Laura se leva d’un bond. « Je m’y attendais !
— Asseyez-vous, je vous prie, madame Webster !
— Madame Frolova – Tamara – laissez-moi m’adresser à l’être humain en vous. Je ne sais pas ce que vos patrons vous ont ordonné de dire, mais c’est fini désormais. Vous ne pouvez plus vous défiler plus longtemps. »

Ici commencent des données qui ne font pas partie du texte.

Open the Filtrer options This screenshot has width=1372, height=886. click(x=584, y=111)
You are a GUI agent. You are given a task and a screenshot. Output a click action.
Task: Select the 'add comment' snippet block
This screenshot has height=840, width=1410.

Le visage de Frolova se figea. « Je sais que vous avez subi une rude épreuve, madame Webster. Laura. Mais il ne faudrait pas agir de manière irresponsable. Vous devez réfléchir d’abord. Des allégations téméraires du genre de celle-ci… voilà qui constitue un danger manifeste pour l’ordre international.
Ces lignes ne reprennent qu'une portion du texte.